Our study has several strengths, including a high response rate with a randomized selection of a large population of caregivers from twelve different villages, and the use of trained interviewers to conduct the questionnaires. We also have important limitations: first, we were only able to select villages with at least 60 households with children aged 0–7, in order to include a sufficient number of participants for the planned educational intervention; this means that the selected villages were sampled from the largest 40 % of villages in the township, but are similar in other respects to all villages in the study setting. Secondly, a convenience sample was used to select the final participants; however, a large proportion of eligible households within each village were included (39-73 %), and we have no reason to suspect that it led to the introduction of any major biases. Thirdly, participants were primary caregivers for their children, but this does not mean that they take full responsibility for decision-making when children under their care are ill. Fourthly, our study investigated reported rather than observed practices, and we did not gather any data on actual frequency of antibiotic use in children. Overall, the consistency of several of our findings with those of Yu et al. in central China [16] suggest that many of our conclusions may be generalizable to caregivers living in villages in other parts of rural China.


We have identified important gaps between knowledge and reported practices among caregivers in rural China in the context of antibiotic use for the children they care for. Our findings reinforce the need for multifaceted interventions to improve antibiotic use, and provide suggestions for how educational approaches could be targeted. We have used these results to develop an intervention for caregivers in the study area with the aim of improving knowledge, attitudes and practices.
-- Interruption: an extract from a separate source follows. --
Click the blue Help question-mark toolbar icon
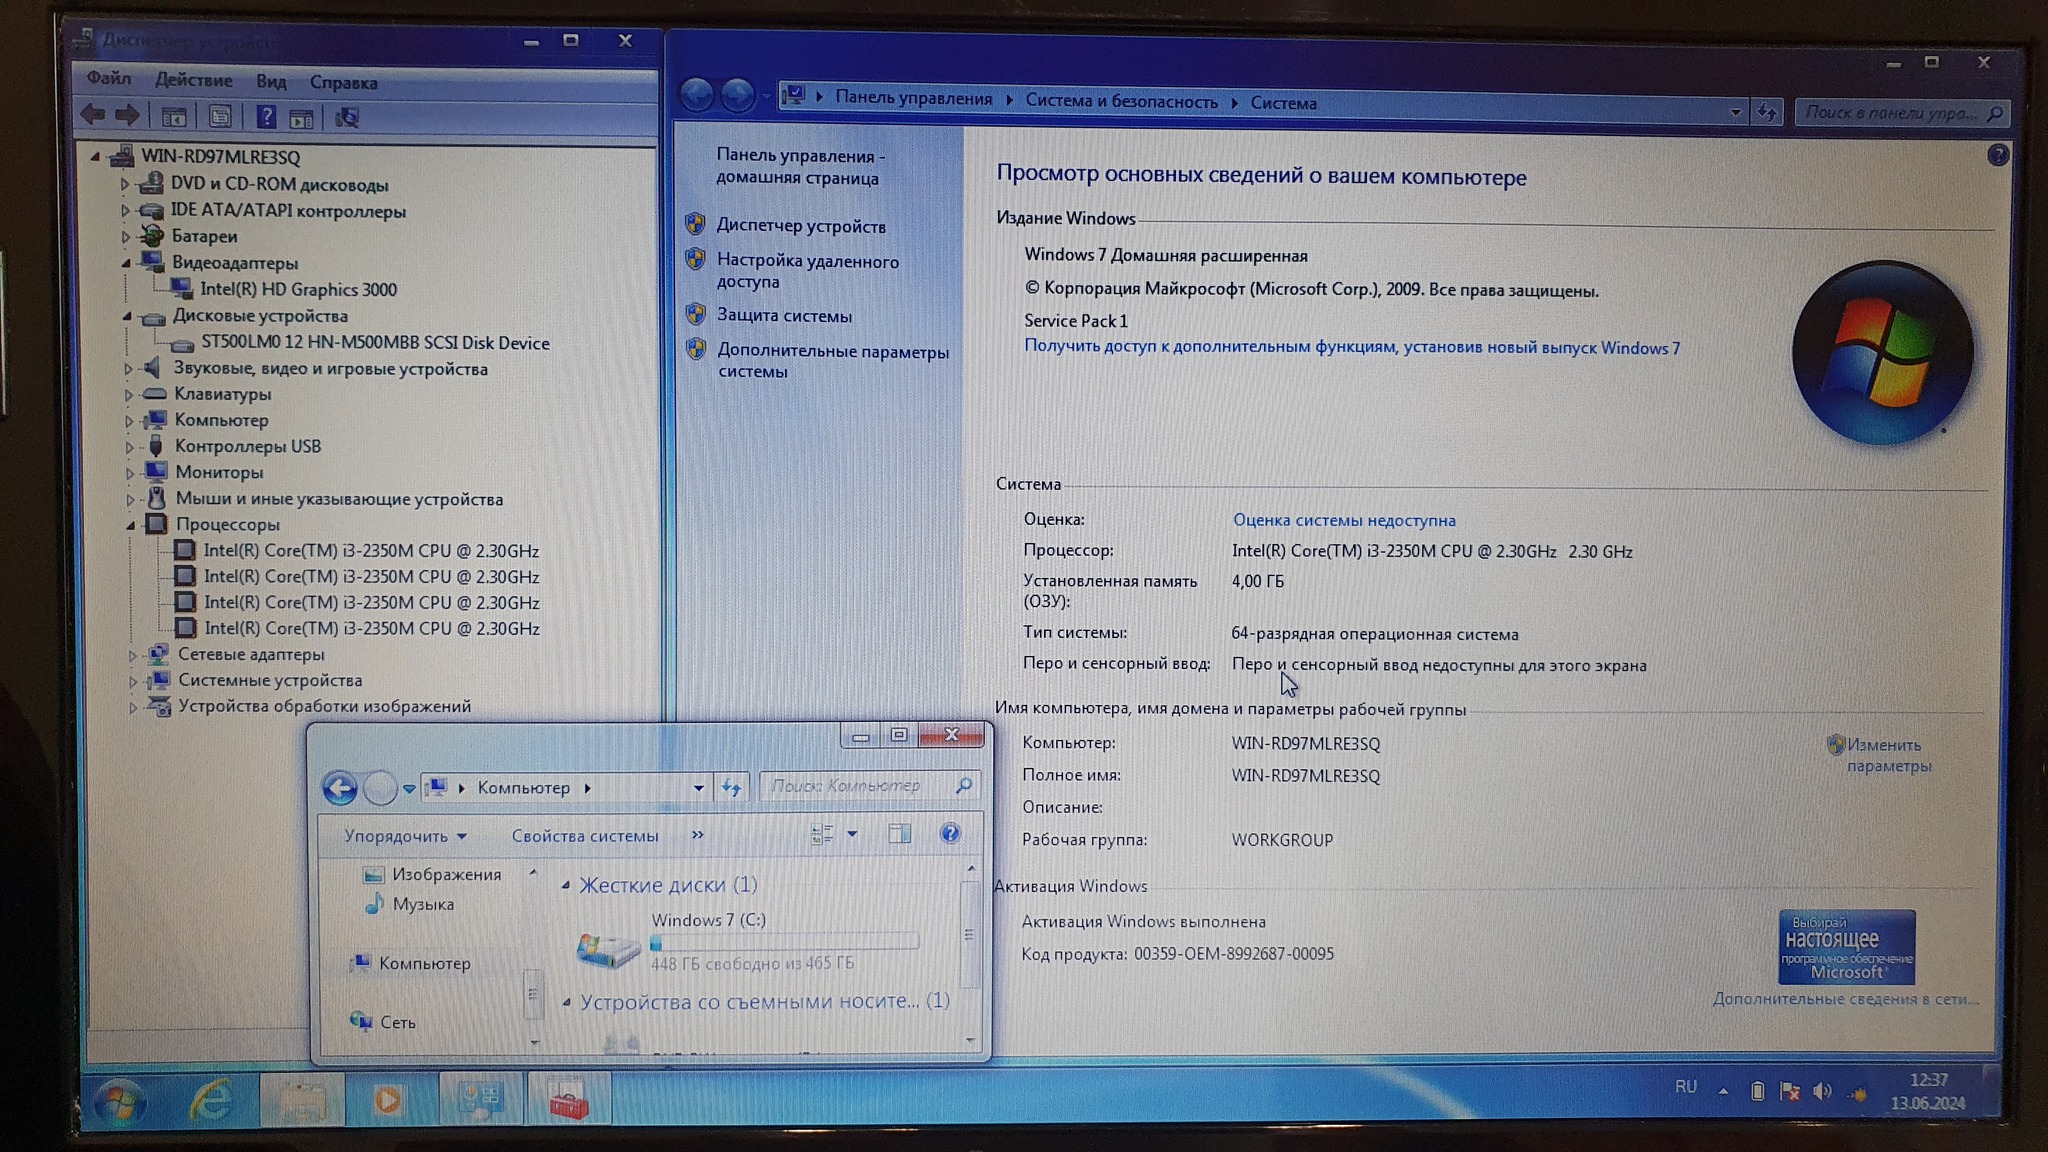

This is led by a paediatrician from a local hospital, and involves regular seminars in the villages on health-seeking behaviours and responsible antibiotic use, and posters in the village clinics. In a separate project we are also working directly with village doctors to improve antibiotic prescribing in another part of Shandong province. Further studies are needed to provide data on actual rather than reported behaviour among caregivers, and to more clearly delineate the role that village doctors play in setting expectations for antibiotic use among caregivers.